*Work request*.
Each line, starting at the one with "Task: Click the word" and running to the end of the data below, is to be set down again exactly, both ends included; leave pictures out.

*Data items*.

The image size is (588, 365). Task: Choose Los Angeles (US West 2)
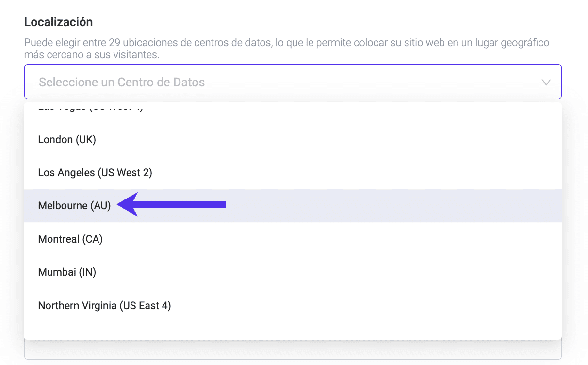95,172
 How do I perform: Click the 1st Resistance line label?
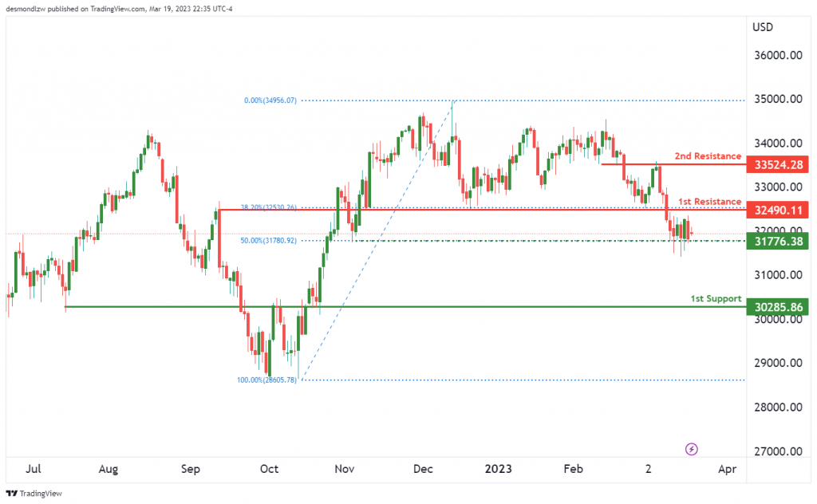pyautogui.click(x=709, y=202)

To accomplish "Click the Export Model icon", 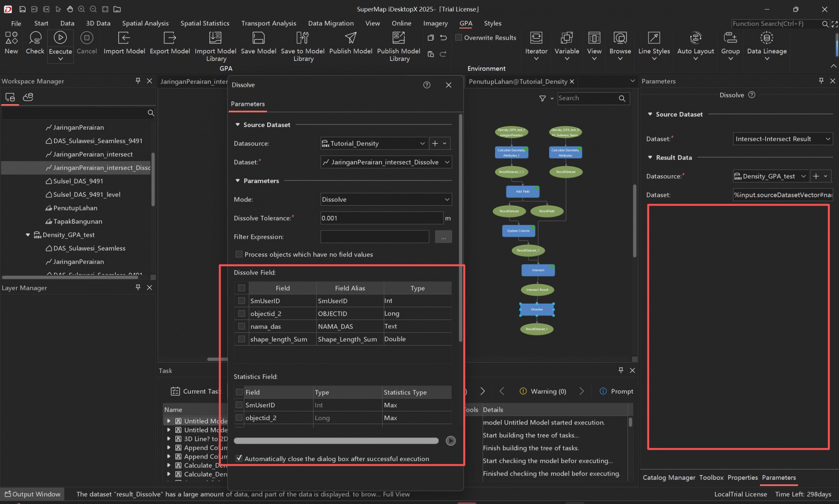I will pos(170,38).
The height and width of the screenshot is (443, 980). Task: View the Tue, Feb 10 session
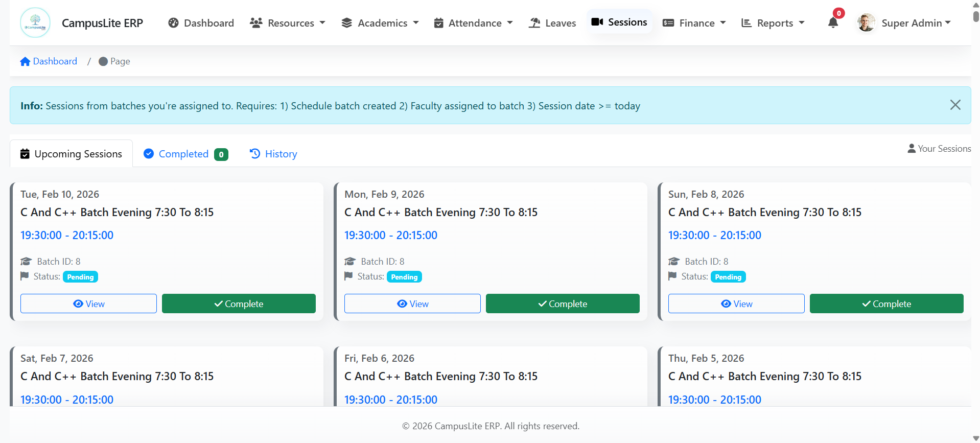click(88, 304)
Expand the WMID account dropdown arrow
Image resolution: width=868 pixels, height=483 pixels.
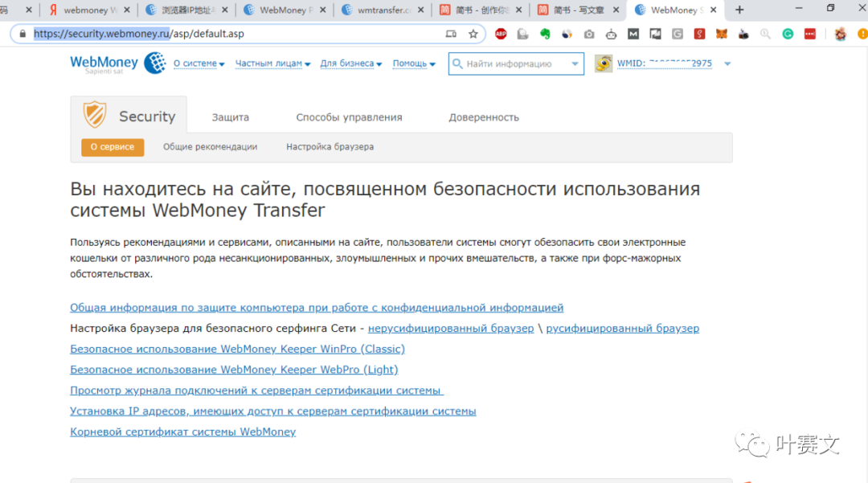coord(727,63)
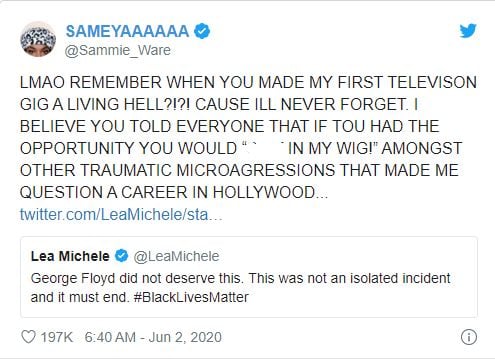The width and height of the screenshot is (495, 363).
Task: Like the tweet with the heart icon
Action: tap(28, 337)
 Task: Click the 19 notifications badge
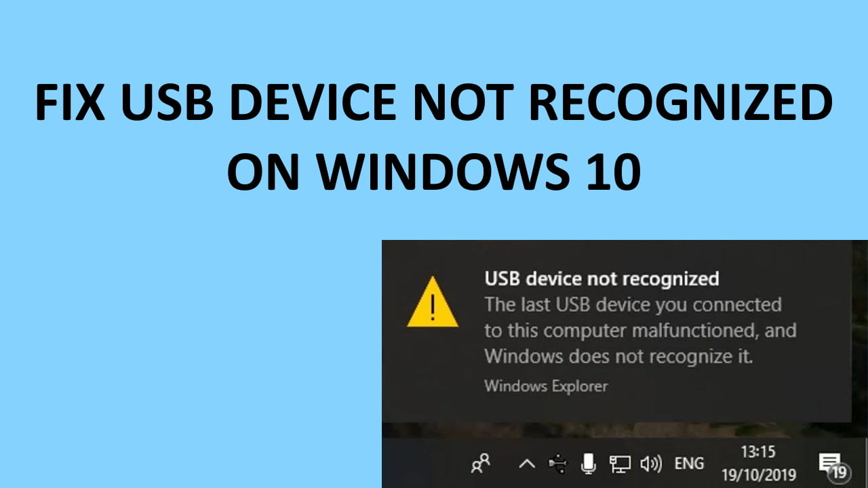[x=840, y=472]
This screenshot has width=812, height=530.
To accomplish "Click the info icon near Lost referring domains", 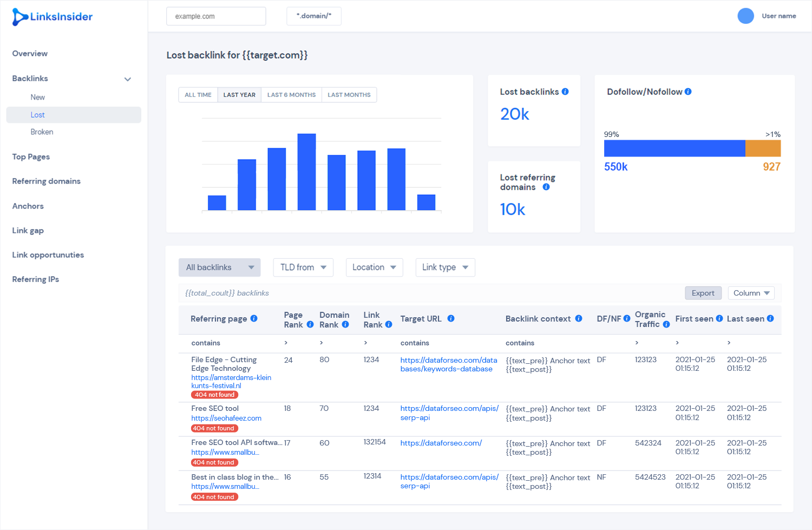I will 546,187.
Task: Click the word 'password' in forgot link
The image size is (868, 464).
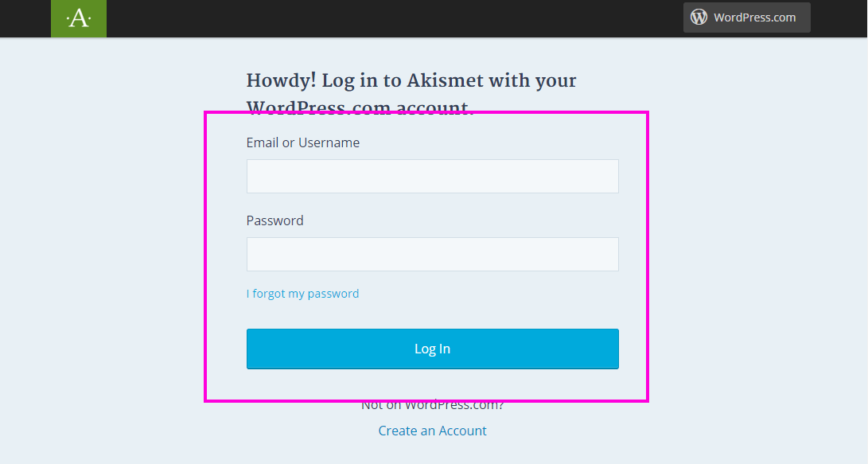Action: point(333,294)
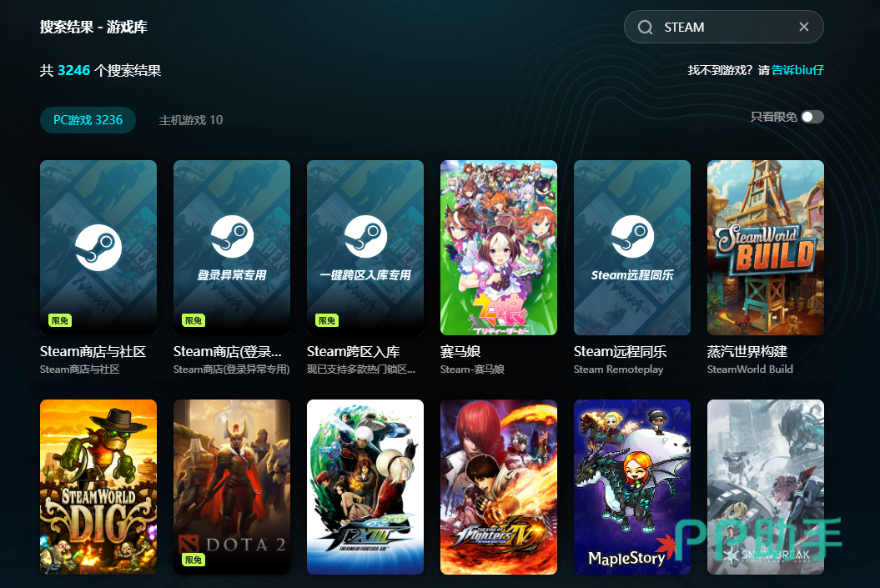Open the 蒸汽世界构建 SteamWorld Build cover
The height and width of the screenshot is (588, 880).
click(765, 248)
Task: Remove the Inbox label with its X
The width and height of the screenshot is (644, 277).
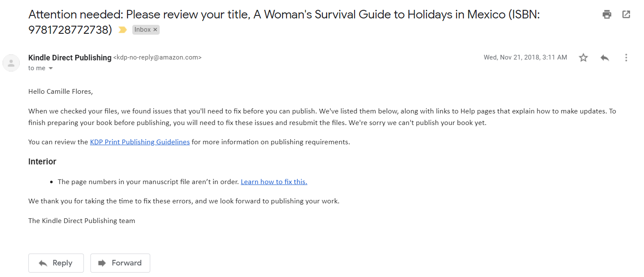Action: (x=155, y=30)
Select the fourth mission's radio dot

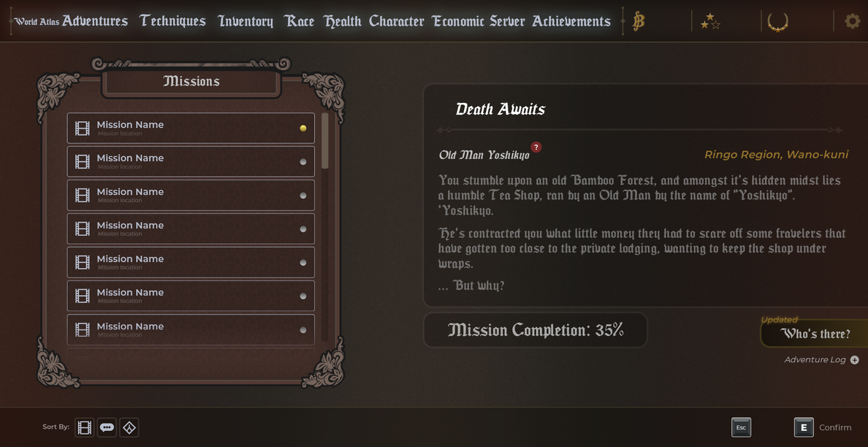pos(303,229)
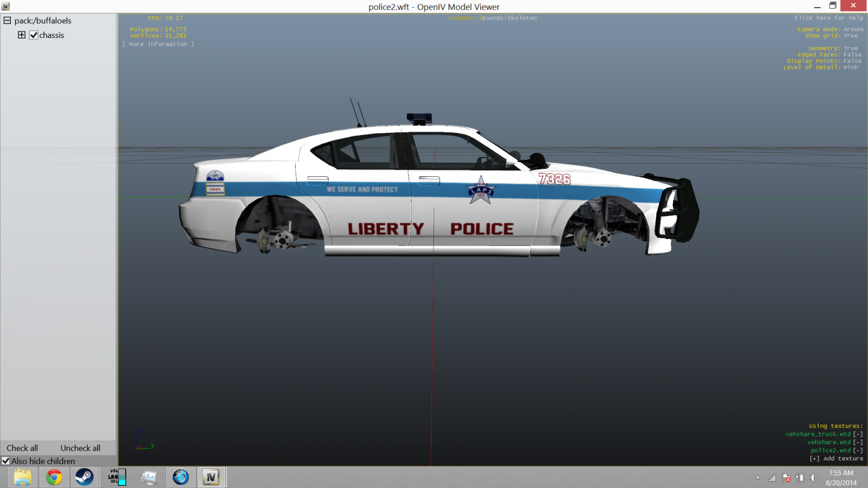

*Exercise result*.
Task: Click the word 'password' in forgot link
The image size is (868, 464).
Action: point(333,294)
Open the 蒸汽世界构建 SteamWorld Build cover
The height and width of the screenshot is (588, 880).
click(765, 248)
Task: Remove the Inbox label with its X
The width and height of the screenshot is (644, 277).
Action: (x=155, y=30)
Select the fourth mission's radio dot

pos(303,229)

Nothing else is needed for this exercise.